Title: Variable selection in quantile varying coefficient models with heteroscedastic error
Authors: Mohammed Abdulkerim Ibrahim - Hasselt University (Belgium) [presenting]
Anneleen Verhasselt - Hasselt University (Belgium)
Abstract: Quantile regression gives a thorough view of the relationship of the covariates with the entire distribution of the response. Varying coefficient models are considered, allowing the coefficients vary with time in a longitudinal data setting. Since important variables can influence various quantiles in different ways, the problem of variable selection in quantile regression is more challenging. We propose an easy way to check the influence of the covariates on the distribution of the response by investigating both the location and the scale. The functions are estimated with Penalized B-splines. A grouped Adaptive Lasso and nonnegative garrote are considered for variable selection. The selection procedures have consistency in variable selection under suitable conditions. Further, the estimated functional coefficients are shown to have an optimal convergence rate to the true functional coefficients.
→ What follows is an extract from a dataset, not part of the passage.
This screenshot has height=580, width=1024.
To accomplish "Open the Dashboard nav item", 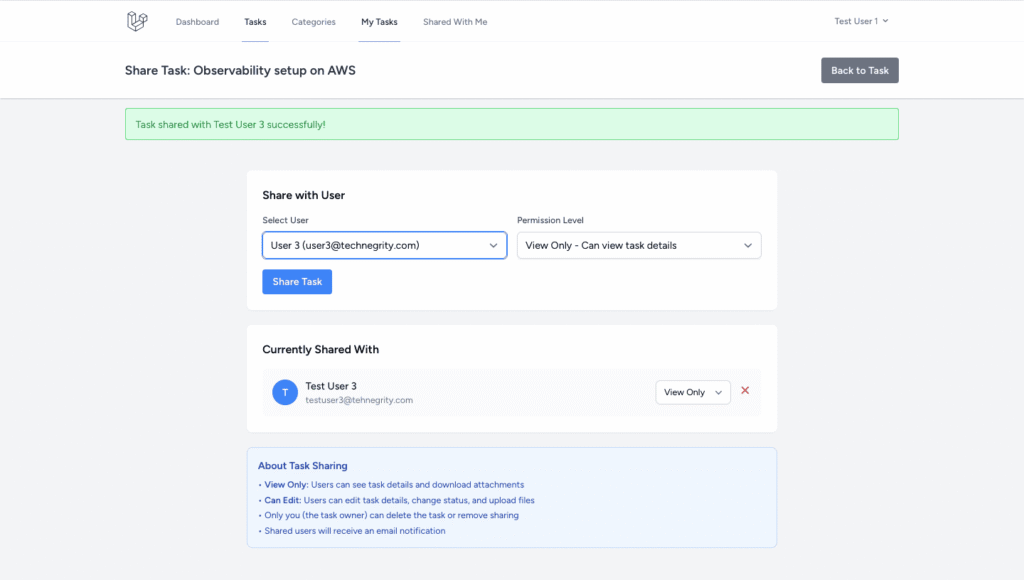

Our simulation study shows that both methods have good performance with respect to both the location and the scale in selecting the important covariates as well as in estimating the functional coefficients. The procedures are compared with grouped adaptive Lasso using B-splines estimation and group SCAD. Nonnegative garrote outperforms the other methods way far with respect to the computational time. Finally, the procedures are illustrated on two real-data examples.